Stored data
★ ★ ★ ★ ★

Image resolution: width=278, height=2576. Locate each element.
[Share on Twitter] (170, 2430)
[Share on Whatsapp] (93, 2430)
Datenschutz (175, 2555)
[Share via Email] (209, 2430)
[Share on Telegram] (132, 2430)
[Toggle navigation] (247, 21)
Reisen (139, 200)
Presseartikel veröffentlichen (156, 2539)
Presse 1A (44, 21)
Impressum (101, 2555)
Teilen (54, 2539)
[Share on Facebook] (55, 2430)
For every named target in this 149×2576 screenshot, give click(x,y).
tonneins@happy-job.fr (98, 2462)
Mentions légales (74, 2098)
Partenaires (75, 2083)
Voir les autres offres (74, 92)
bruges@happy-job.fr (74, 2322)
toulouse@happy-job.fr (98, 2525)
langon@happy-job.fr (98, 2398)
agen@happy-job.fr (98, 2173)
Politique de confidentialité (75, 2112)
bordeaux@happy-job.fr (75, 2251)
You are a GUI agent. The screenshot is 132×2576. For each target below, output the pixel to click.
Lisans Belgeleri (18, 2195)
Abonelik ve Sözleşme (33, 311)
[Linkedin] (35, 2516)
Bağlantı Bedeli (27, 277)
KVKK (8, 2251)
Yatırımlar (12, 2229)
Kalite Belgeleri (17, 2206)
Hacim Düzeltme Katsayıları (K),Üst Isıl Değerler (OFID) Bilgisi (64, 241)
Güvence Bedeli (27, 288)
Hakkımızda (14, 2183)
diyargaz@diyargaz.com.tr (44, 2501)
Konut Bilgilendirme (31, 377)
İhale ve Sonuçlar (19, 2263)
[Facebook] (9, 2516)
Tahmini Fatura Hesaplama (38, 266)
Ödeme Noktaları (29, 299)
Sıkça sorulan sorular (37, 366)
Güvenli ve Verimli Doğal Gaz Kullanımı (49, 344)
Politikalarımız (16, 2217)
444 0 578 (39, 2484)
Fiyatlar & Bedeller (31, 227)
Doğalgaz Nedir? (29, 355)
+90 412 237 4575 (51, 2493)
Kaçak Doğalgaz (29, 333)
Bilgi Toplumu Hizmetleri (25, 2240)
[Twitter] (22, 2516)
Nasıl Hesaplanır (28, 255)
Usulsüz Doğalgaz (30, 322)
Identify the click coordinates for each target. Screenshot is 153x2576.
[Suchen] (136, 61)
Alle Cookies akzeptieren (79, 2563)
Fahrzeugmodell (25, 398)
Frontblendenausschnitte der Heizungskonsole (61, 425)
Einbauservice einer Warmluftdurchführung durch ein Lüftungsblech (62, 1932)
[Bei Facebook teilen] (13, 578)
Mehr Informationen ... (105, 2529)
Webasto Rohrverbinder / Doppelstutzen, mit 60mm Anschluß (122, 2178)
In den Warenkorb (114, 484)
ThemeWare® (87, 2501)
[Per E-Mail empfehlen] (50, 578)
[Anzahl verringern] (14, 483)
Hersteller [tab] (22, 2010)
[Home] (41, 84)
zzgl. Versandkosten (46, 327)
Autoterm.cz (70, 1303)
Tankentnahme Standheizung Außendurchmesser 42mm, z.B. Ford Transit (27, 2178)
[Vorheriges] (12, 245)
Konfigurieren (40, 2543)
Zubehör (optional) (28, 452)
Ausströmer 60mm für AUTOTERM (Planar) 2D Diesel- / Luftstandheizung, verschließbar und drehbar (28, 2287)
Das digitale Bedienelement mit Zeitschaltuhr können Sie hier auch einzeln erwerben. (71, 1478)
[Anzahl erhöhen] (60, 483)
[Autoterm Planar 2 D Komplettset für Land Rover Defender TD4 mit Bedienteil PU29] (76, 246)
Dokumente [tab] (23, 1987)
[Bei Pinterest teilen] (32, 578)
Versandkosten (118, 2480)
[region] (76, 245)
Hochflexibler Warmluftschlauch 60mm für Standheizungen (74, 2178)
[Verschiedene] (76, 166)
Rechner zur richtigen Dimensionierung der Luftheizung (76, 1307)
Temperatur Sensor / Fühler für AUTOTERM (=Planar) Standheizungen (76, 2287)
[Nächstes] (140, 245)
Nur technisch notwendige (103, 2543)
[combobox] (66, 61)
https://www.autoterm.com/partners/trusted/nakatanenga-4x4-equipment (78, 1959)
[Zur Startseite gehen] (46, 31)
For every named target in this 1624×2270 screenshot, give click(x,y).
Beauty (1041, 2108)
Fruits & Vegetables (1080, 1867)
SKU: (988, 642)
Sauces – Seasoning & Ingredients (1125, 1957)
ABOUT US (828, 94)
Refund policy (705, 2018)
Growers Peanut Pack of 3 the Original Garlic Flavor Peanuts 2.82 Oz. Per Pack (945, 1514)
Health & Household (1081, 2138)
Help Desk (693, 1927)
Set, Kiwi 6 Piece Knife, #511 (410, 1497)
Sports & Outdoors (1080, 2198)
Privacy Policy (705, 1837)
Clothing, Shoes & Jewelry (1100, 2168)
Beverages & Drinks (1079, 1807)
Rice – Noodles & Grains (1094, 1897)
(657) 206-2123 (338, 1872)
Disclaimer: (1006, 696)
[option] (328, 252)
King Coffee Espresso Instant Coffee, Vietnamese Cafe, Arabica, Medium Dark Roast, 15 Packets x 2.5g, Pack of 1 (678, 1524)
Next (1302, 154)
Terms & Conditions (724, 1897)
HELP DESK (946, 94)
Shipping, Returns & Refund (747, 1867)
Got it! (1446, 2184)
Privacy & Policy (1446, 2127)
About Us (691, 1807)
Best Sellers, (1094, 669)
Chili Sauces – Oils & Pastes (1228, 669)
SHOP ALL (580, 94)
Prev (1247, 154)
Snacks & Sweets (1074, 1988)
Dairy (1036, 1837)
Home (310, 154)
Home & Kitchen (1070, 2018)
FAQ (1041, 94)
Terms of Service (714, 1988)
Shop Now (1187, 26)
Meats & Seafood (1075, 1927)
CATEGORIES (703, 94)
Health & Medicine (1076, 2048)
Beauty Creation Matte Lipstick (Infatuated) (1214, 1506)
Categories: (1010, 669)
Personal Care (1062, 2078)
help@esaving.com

★ ★ ★ ★ ★

Above are the entries; repeat their lines exactly, from the first through the one that contains "[Share on Facebook] (55, 2430)".

**Reply**
Image resolution: width=278, height=2576. Locate each element.
[Share on Twitter] (170, 2430)
[Share on Whatsapp] (93, 2430)
Datenschutz (175, 2555)
[Share via Email] (209, 2430)
[Share on Telegram] (132, 2430)
[Toggle navigation] (247, 21)
Reisen (139, 200)
Presseartikel veröffentlichen (156, 2539)
Presse 1A (44, 21)
Impressum (101, 2555)
Teilen (54, 2539)
[Share on Facebook] (55, 2430)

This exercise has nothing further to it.